The Blueprint board is set to vote next Thursday on whether to finalize bonding for $27 million in funding from the economic development section of Blueprint’s budget. The money would pay for most infrastructure components within the university’s $120 million plan to revamp the football stadium. The board voted 7-5 in December to begin the bonding process.
Steven Broadway, the corresponding secretary for the Leon County Democratic Party, spoke first during the press conference.
“The collective resources of a community simply should not be used to fund a project that even through rose-colored glasses, and the most optimistic of assumptions, is not impactful,” he said. “A handful of permanent jobs and the most optimistic of assumptions is not worth putting all our county’s economic resources into one basket.”
Broadway was also the person who drafted a successful resolution from the party asking local elected officials sitting on the board to return and stop accepting campaign contributions from supporters connected to Florida State University leadership. The resolution followed reports that Tallahassee Mayor John Dailey’s campaign received over $20,000 from people connected to FSU after he backed the funding during December’s meeting.
Phillip Suderman, policy director for APF, a libertarian conservative political advocacy group, also voiced his group’s opposition to the funding. While he said he is a proud alumnus and supporter of FSU, he believes they should raise the funds for the project privately.
“This government handout is not a good use of taxpayer dollars,” Suderman said. “Government exists to make sure everyone is helped, not a select few.”
During December’s meeting, backers of the stadium funding argued that FSU football generates $50 million in direct local spending every year.
Then-FSU Director of Athletics David Coburn said it would be difficult for FSU boosters to raise money for the infrastructure repairs the stadium requires.
“Frankly, those are not the kinds of things that donors dream of spending money on,” he said. “They don’t want to say, ‘Yeah, that restroom up there has my name on it.’”
Tallahassee NAACP President Mutaqee Akbar said during the press conference that the stadium funding would only create 34 permanent jobs. He said the money would be better spent on grant programs for local small businesses and for vocational skill training.
“There are a lot of small, Black minority businesses that can use assistance, that can use help,” he said. “That’s a pot of money that can be used to deal with those issues.”

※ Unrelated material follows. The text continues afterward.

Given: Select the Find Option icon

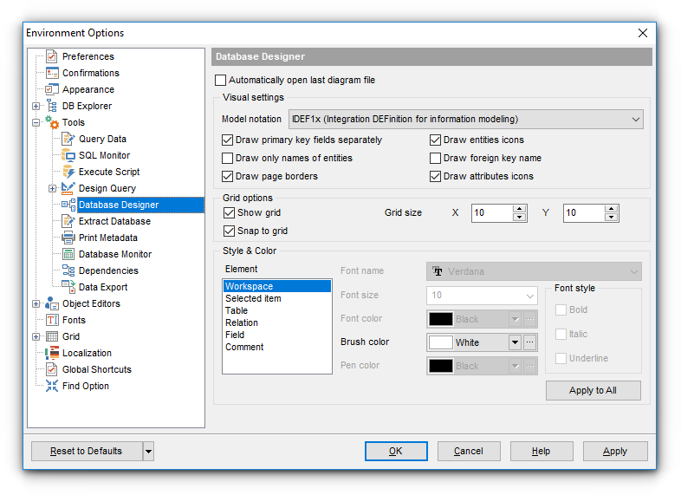Looking at the screenshot, I should [x=52, y=386].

During her comments, Commissioner Porter said about two-thirds of the public input her office has received about the funding has opposed it. She said the community response and the coalition of groups opposing it is unique.

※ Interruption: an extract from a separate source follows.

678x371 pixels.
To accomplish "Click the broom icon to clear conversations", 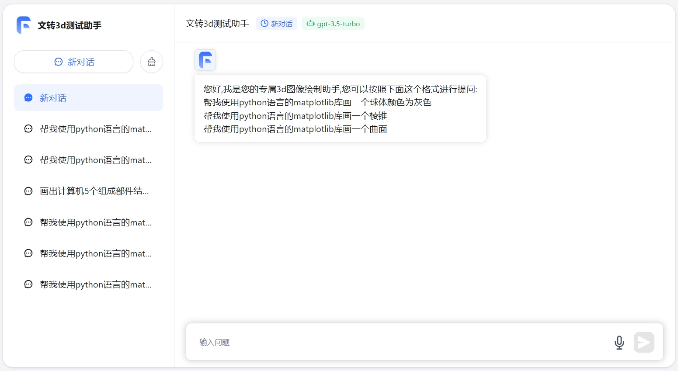I will [x=152, y=62].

“I have never in my time on the Commission seen the community come together with one voice to oppose something like this,” Porter said.
In her closing statement, she encouraged other local elected officials to change their vote on the topic next Thursday.
“We can send a message that would help heal the public trust and say, ‘We heard you, and we are going back to the drawing board to bring forward some better proposals that will actually move the needle on poverty, economic development, and providing local opportunities that will lift our whole community up,’” she said.
The vote whether to finalize the bonding will be during the Blueprint board’s meeting that begins at 3 p.m. Thursday.